## begin Data for the task
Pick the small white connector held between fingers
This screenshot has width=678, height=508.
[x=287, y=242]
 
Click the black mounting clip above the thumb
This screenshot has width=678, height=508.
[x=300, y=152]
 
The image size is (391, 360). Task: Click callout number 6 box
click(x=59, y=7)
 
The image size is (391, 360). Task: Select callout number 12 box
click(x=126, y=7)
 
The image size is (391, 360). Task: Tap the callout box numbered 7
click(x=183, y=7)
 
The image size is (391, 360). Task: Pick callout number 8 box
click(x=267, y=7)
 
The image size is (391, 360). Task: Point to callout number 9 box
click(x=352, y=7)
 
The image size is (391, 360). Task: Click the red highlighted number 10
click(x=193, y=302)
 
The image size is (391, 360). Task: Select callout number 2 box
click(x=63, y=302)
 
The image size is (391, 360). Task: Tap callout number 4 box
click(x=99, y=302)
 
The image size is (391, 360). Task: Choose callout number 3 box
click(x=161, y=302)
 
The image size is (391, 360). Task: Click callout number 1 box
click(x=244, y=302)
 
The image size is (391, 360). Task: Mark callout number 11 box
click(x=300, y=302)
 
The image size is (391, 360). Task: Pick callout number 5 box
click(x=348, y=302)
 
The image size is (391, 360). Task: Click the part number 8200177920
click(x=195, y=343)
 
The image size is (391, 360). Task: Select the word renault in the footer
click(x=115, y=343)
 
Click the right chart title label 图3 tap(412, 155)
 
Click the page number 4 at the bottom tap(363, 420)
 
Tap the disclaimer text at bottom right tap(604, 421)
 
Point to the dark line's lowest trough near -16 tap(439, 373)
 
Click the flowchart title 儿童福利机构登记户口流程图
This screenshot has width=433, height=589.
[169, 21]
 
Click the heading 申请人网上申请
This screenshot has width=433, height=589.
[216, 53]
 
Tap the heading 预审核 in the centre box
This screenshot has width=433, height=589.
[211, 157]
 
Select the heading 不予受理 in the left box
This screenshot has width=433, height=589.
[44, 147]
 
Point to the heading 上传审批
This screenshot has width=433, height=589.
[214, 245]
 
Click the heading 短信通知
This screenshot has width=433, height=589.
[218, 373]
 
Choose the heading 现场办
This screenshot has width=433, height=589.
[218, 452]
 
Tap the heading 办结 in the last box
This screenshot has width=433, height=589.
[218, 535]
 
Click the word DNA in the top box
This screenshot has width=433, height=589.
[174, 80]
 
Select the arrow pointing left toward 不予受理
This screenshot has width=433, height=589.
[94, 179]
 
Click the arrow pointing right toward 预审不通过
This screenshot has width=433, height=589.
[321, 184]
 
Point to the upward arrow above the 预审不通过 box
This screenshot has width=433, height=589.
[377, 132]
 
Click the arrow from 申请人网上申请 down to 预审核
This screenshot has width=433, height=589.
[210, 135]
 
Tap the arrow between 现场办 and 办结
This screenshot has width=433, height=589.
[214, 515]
## end Data for the task
Reproduce without any change the lines from the one containing "Point to the upward arrow above the 预审不通过 box" through the final line.

Point to the upward arrow above the 预审不通过 box
This screenshot has width=433, height=589.
[377, 132]
 
Click the arrow from 申请人网上申请 down to 预审核
This screenshot has width=433, height=589.
[210, 135]
 
Tap the arrow between 现场办 and 办结
This screenshot has width=433, height=589.
[214, 515]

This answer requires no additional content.